Task data Start Marker

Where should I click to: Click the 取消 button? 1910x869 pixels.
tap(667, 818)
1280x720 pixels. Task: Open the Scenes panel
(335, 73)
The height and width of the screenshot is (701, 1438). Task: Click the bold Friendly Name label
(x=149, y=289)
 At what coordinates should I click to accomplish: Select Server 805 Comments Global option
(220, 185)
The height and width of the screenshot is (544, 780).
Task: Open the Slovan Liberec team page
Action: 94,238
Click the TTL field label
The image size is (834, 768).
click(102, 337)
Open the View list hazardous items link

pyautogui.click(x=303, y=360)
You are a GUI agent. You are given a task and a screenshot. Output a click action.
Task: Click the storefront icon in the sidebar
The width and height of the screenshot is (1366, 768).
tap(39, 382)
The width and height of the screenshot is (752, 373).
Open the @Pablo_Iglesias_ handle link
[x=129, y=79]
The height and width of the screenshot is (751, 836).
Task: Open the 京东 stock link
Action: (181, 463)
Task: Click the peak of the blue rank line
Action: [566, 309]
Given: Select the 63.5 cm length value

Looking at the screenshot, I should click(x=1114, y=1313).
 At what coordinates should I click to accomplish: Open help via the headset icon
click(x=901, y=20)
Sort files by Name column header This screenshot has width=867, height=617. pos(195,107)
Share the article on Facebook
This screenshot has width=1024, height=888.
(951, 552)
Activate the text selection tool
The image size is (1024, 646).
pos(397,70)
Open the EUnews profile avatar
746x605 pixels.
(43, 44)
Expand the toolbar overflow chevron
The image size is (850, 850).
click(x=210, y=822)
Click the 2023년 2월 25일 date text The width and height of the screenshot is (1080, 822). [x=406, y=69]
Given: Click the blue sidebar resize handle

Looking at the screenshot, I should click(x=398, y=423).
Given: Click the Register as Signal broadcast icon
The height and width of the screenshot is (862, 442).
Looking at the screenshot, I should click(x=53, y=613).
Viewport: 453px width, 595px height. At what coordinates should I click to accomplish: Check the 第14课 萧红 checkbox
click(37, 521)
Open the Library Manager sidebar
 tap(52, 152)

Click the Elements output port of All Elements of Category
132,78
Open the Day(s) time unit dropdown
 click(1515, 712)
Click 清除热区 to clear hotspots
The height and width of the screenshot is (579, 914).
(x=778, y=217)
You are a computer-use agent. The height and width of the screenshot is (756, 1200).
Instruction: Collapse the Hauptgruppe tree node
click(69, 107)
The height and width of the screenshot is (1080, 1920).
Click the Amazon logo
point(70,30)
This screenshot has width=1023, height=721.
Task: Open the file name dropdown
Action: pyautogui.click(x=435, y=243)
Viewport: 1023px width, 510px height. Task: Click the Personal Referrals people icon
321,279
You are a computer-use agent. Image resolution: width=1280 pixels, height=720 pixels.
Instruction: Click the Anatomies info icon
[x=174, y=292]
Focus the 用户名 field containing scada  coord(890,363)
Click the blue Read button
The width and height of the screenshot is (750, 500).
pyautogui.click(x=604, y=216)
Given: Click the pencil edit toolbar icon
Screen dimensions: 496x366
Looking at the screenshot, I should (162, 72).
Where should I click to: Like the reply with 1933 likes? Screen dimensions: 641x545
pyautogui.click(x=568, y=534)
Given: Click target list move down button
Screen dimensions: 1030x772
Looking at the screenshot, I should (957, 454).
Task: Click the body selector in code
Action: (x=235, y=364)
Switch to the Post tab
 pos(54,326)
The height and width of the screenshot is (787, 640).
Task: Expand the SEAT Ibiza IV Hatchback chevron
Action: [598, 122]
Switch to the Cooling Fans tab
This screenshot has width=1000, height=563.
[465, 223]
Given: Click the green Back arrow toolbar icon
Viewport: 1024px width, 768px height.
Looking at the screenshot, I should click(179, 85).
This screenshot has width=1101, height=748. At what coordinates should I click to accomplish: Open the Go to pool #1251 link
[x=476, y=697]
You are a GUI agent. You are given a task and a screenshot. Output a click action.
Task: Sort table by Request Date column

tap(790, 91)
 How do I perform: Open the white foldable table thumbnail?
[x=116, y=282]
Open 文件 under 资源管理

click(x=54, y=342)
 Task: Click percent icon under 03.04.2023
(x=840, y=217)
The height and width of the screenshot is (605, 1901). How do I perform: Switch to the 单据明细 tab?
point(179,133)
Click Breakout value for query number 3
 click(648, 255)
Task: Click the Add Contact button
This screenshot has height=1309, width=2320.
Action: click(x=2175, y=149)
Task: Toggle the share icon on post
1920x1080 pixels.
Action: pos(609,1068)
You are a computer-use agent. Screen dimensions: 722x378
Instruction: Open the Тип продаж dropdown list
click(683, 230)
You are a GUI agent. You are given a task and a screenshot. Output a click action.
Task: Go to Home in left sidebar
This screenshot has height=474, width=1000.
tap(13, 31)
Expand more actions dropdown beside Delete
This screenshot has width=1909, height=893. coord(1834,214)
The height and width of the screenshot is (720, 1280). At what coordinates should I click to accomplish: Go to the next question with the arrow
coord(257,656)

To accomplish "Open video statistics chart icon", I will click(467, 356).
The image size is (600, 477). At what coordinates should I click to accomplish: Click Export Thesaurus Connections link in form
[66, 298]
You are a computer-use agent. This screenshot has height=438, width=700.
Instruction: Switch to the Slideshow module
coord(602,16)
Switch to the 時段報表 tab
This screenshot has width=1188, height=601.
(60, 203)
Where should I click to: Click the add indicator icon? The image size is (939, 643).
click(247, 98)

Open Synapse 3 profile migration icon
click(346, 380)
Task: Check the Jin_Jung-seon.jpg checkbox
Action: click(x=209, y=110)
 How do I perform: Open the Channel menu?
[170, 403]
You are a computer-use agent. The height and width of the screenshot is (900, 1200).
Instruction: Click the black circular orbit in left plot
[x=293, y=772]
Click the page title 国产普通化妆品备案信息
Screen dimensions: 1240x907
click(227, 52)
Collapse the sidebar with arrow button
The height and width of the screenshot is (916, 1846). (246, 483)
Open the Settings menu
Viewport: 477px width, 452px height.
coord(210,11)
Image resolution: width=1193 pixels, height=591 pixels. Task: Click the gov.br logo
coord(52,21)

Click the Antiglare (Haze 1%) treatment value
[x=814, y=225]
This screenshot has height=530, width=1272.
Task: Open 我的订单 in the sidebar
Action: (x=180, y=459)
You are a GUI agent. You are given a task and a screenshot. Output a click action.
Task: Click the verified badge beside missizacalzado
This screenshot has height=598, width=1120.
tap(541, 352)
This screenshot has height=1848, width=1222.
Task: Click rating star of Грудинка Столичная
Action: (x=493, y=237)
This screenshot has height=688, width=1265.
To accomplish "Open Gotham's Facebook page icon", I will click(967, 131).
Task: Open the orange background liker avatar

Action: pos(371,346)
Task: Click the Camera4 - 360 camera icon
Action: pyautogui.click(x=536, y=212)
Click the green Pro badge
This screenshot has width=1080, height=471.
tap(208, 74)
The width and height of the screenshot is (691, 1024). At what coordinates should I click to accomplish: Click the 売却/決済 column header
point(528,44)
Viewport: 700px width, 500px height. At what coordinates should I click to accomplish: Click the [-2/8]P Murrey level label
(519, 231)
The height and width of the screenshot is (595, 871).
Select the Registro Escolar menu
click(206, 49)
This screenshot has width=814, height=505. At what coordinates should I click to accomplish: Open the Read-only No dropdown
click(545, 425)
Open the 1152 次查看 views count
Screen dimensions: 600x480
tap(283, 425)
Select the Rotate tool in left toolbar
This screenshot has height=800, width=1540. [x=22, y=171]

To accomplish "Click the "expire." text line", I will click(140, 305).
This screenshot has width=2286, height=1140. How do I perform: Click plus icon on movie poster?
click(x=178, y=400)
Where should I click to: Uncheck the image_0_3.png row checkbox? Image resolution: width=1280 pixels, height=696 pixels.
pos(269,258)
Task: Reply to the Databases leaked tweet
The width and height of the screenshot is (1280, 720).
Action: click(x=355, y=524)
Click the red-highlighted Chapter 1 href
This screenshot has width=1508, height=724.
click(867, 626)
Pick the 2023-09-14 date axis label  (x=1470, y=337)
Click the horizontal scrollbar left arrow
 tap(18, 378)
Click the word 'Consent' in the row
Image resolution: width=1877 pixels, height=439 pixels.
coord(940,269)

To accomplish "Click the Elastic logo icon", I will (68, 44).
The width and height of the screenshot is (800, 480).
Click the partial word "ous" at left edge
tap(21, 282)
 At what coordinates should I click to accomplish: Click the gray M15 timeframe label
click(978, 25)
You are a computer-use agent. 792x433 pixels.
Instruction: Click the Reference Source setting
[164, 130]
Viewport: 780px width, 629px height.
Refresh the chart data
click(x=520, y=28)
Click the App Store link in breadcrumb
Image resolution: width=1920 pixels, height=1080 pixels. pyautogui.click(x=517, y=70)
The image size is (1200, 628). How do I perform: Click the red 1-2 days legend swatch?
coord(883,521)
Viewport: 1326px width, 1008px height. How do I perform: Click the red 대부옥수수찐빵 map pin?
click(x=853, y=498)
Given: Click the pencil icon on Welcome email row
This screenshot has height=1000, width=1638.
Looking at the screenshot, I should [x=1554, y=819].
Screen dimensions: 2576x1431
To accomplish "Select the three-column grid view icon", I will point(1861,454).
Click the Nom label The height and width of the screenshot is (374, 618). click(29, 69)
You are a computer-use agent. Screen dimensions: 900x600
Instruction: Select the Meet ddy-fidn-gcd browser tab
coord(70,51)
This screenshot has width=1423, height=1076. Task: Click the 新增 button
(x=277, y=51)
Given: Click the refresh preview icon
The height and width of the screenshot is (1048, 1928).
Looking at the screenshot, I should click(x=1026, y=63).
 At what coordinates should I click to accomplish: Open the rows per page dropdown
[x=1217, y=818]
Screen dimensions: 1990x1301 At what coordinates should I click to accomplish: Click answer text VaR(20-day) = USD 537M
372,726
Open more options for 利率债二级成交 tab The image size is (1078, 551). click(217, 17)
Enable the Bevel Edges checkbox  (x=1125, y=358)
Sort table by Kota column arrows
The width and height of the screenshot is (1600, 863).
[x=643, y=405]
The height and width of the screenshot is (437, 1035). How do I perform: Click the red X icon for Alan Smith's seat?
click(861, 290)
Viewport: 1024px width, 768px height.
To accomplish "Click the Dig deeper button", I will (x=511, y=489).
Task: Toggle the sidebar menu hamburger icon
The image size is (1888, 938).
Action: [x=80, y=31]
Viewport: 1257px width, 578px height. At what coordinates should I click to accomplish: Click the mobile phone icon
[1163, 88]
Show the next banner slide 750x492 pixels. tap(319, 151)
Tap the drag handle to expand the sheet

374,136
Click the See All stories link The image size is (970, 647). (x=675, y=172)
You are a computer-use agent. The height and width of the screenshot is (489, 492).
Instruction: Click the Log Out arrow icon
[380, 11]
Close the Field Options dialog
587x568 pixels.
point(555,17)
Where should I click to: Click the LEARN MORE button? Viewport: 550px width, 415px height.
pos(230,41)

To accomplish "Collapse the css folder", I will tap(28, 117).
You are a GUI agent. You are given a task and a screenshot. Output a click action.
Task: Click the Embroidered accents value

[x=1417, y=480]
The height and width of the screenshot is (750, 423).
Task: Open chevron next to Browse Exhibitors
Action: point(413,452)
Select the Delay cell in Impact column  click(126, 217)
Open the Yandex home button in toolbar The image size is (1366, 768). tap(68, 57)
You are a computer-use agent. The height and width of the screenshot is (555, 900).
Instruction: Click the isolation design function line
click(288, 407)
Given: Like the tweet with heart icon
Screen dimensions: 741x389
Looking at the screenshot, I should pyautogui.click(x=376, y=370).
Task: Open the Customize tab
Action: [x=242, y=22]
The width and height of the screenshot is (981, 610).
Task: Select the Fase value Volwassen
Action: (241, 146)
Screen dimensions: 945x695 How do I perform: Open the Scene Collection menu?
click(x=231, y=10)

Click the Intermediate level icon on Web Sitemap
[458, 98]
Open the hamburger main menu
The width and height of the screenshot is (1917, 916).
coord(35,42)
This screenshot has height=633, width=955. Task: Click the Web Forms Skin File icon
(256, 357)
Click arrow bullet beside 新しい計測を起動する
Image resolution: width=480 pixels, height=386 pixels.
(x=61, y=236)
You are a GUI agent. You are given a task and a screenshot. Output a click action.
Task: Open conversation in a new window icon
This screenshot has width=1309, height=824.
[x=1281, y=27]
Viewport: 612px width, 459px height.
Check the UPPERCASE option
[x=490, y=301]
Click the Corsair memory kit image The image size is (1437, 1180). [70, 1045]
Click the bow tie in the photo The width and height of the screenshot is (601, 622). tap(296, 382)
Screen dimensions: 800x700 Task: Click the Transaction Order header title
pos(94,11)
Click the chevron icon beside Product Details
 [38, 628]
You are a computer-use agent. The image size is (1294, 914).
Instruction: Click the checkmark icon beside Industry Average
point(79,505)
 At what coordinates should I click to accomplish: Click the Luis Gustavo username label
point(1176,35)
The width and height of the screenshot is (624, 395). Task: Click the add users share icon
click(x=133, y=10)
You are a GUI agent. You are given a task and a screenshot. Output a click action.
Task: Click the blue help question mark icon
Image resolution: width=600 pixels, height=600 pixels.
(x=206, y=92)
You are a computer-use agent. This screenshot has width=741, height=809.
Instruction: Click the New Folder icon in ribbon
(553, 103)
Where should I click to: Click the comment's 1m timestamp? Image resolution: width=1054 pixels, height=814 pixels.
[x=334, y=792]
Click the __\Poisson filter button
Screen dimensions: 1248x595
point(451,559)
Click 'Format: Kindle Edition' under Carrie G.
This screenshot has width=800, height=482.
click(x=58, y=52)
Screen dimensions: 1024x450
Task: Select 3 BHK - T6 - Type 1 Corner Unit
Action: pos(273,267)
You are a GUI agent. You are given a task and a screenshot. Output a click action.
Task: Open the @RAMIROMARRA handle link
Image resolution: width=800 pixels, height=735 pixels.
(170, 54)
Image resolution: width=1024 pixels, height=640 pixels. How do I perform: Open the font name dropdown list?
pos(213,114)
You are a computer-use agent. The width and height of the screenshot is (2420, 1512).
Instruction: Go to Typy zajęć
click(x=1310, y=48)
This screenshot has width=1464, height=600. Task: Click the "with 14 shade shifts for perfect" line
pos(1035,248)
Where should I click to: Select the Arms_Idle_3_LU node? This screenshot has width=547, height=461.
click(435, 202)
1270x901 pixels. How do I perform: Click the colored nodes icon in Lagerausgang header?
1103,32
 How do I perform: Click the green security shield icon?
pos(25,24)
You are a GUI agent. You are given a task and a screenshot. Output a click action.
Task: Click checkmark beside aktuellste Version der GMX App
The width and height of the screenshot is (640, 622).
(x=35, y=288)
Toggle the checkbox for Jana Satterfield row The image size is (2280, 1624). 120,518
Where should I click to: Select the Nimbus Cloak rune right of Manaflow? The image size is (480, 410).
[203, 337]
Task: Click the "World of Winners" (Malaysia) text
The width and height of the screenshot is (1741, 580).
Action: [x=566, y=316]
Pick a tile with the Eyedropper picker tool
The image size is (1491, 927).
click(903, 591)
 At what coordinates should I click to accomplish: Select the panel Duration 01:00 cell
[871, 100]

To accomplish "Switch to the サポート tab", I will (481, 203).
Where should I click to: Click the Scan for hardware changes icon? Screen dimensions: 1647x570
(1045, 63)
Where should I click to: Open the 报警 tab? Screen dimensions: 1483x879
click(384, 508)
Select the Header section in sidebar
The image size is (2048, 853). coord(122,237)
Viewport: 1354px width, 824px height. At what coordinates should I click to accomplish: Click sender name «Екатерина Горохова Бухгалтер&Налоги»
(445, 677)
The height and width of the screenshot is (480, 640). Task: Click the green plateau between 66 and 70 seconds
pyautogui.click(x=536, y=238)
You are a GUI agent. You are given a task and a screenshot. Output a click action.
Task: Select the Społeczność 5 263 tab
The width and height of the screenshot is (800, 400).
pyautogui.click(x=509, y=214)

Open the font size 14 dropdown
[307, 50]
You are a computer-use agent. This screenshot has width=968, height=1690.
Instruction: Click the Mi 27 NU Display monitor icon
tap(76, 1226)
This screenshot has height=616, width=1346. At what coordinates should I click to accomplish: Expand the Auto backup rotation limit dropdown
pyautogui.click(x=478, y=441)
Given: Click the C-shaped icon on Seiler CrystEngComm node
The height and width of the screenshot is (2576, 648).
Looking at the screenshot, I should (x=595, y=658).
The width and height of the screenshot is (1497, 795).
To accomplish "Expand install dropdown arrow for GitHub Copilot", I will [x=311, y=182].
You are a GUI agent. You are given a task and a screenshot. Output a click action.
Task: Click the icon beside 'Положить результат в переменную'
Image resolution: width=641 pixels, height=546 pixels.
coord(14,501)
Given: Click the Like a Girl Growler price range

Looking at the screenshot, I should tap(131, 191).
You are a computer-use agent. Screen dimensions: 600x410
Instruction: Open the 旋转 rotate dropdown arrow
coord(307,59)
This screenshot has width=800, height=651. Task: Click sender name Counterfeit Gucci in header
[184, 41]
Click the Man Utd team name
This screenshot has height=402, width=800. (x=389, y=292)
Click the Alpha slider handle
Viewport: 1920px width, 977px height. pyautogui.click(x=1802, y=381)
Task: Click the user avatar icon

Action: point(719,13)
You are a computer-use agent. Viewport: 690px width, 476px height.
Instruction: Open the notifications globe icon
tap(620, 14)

Task data End Marker

— What the exercise asks —
Above are the entries; copy every line among them that contains the word "hamburger".

— Result for this exercise —
Task: Toggle the sidebar menu hamburger icon
Open the hamburger main menu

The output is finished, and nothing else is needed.